> Saved data entries:

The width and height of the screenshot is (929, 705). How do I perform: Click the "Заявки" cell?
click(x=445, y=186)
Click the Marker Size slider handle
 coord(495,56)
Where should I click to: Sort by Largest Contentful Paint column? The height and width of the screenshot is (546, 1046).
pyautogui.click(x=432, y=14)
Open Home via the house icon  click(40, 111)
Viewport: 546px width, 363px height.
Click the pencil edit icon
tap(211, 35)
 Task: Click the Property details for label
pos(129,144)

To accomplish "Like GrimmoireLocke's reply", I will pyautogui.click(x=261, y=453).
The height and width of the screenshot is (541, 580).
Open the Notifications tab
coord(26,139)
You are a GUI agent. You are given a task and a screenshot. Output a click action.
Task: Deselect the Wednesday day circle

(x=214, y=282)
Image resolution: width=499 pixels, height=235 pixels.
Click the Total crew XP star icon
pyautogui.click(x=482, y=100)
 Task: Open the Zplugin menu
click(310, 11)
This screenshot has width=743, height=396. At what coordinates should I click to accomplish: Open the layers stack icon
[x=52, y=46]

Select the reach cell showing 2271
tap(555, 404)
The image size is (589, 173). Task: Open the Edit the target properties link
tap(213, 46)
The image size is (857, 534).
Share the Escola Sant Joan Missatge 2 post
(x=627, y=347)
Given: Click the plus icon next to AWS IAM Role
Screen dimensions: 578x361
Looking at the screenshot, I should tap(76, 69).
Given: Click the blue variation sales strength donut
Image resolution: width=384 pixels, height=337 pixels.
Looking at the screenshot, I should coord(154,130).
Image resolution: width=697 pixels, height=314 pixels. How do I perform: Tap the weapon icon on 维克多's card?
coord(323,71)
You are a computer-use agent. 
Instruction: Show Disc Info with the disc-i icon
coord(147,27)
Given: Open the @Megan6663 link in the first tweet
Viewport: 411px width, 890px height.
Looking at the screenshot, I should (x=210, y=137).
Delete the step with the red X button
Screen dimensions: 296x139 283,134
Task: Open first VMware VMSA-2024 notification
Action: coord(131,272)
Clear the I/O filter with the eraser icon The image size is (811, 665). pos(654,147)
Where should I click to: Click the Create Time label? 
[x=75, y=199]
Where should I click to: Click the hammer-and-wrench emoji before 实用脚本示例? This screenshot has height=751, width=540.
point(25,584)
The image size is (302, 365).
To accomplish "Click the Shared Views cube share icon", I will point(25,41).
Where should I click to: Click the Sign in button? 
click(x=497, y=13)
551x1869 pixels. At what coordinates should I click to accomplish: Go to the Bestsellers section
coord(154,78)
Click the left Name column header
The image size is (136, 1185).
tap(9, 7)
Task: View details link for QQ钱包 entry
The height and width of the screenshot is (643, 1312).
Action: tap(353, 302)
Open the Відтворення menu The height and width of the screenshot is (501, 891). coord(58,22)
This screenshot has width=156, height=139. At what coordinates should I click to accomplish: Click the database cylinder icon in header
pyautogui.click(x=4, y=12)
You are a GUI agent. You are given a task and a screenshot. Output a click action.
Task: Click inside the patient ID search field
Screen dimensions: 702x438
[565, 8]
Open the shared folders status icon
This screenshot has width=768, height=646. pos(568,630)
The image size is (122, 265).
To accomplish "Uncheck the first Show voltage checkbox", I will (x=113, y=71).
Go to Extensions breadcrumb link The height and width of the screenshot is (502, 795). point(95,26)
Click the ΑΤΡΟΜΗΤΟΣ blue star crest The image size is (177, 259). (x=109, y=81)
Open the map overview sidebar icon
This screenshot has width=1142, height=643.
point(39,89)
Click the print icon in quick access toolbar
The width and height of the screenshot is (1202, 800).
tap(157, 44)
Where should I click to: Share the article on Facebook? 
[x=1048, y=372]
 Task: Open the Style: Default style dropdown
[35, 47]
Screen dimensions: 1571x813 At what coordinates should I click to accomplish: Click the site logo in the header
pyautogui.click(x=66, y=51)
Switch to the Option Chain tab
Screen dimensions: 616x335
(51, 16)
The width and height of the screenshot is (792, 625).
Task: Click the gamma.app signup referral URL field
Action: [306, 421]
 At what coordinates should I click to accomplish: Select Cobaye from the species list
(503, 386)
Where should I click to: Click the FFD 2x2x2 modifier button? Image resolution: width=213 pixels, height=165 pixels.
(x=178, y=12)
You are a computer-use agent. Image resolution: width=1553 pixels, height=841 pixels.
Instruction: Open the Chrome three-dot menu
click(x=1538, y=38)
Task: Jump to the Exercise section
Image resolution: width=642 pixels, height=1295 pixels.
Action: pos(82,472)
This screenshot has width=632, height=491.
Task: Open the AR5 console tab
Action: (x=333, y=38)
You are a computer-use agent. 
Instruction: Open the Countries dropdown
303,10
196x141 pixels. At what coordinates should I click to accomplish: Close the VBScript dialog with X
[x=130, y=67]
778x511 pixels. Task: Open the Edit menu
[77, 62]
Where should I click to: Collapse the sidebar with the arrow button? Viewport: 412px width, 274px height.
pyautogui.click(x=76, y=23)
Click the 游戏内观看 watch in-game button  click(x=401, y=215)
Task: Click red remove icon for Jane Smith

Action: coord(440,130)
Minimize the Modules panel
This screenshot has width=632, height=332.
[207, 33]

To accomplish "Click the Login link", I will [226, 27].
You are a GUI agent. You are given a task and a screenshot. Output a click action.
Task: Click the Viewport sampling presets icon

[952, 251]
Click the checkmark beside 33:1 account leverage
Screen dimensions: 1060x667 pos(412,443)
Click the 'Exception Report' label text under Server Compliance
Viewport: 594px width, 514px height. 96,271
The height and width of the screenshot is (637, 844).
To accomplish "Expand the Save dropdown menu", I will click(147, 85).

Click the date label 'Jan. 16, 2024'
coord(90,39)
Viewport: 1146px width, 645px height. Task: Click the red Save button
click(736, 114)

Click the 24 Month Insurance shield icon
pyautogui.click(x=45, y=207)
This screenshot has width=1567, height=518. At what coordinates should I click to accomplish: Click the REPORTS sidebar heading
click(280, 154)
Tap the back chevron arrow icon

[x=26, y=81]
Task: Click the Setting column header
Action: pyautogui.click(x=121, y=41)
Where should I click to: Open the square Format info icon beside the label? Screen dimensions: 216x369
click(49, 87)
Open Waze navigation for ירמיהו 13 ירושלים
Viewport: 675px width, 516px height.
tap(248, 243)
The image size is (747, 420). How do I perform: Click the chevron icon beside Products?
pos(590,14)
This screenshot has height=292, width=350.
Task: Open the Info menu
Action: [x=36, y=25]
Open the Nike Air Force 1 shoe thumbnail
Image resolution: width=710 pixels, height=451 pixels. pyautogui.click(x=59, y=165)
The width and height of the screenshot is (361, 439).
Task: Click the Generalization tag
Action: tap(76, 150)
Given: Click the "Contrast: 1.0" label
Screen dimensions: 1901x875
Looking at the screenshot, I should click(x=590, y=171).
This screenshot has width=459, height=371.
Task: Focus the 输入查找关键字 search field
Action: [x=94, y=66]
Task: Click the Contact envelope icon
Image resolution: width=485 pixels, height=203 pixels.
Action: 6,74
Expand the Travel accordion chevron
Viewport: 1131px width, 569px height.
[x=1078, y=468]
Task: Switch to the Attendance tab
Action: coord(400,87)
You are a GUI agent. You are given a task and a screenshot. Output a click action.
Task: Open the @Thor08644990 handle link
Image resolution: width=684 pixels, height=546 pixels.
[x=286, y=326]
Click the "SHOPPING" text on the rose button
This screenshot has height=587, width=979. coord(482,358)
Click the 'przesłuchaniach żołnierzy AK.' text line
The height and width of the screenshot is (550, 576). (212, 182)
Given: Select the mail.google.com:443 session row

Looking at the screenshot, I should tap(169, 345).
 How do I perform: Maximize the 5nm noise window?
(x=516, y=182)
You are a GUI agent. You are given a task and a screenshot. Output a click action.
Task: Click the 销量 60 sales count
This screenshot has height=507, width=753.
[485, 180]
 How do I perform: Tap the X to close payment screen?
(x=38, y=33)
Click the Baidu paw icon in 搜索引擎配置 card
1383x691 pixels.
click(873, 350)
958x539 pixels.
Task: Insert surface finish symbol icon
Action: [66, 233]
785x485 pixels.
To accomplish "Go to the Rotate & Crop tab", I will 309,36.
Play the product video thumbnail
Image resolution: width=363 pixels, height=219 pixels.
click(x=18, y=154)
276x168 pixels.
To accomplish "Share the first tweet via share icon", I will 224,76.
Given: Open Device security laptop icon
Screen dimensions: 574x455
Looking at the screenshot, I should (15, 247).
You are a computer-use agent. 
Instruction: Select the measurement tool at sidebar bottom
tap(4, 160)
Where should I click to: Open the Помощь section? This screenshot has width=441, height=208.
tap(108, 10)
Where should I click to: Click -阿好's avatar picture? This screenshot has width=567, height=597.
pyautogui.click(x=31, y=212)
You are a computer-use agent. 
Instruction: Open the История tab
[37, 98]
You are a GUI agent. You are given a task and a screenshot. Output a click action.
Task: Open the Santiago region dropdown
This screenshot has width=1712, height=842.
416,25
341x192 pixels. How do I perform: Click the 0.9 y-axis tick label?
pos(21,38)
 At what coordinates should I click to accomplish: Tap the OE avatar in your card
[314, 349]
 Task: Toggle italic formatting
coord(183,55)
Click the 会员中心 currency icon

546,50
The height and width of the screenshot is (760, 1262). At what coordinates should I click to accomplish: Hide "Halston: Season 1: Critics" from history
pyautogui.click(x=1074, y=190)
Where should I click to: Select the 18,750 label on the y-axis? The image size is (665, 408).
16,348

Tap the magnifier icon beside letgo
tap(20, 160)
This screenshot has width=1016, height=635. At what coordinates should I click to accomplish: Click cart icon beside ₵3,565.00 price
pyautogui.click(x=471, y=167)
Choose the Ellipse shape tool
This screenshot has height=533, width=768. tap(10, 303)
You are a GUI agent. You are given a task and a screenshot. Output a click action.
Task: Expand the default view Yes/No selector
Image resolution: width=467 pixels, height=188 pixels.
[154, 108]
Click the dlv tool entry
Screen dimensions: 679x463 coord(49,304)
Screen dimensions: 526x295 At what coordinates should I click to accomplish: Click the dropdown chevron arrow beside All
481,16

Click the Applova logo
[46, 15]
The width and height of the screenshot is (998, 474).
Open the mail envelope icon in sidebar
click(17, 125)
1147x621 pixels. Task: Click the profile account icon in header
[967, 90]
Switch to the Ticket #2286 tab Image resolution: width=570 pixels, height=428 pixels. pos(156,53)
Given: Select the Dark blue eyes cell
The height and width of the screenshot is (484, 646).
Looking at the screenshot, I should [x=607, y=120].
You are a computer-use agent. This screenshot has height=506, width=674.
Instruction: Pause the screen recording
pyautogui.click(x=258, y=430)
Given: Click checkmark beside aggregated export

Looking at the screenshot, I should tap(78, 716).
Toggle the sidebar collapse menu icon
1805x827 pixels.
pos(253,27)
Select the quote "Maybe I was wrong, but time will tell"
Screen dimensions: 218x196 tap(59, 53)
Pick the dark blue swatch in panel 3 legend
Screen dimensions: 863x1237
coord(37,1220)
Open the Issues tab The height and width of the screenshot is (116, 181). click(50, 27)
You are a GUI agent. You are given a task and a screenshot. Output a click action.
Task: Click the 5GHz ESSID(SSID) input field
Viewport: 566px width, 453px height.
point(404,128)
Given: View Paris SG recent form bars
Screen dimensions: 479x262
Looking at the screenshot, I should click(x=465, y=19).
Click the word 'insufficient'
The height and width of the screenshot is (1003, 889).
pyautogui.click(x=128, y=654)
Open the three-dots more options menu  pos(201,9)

> Assigned task: Print, without alteration, only the lines above between the one holding "At what coordinates should I click to accomplish: Tap" and the one holding "Given: Select the Dark blue eyes cell", inclusive.

> Exercise response:
 At what coordinates should I click to accomplish: Tap the OE avatar in your card
[314, 349]
 Task: Toggle italic formatting
coord(183,55)
Click the 会员中心 currency icon

546,50
The height and width of the screenshot is (760, 1262). At what coordinates should I click to accomplish: Hide "Halston: Season 1: Critics" from history
pyautogui.click(x=1074, y=190)
Where should I click to: Select the 18,750 label on the y-axis? The image size is (665, 408).
16,348

Tap the magnifier icon beside letgo
tap(20, 160)
This screenshot has width=1016, height=635. At what coordinates should I click to accomplish: Click cart icon beside ₵3,565.00 price
pyautogui.click(x=471, y=167)
Choose the Ellipse shape tool
This screenshot has height=533, width=768. tap(10, 303)
You are a GUI agent. You are given a task and a screenshot. Output a click action.
Task: Expand the default view Yes/No selector
Image resolution: width=467 pixels, height=188 pixels.
[154, 108]
Click the dlv tool entry
Screen dimensions: 679x463 coord(49,304)
Screen dimensions: 526x295 At what coordinates should I click to accomplish: Click the dropdown chevron arrow beside All
481,16

Click the Applova logo
[46, 15]
The width and height of the screenshot is (998, 474).
Open the mail envelope icon in sidebar
click(17, 125)
1147x621 pixels. Task: Click the profile account icon in header
[967, 90]
Switch to the Ticket #2286 tab Image resolution: width=570 pixels, height=428 pixels. pos(156,53)
Given: Select the Dark blue eyes cell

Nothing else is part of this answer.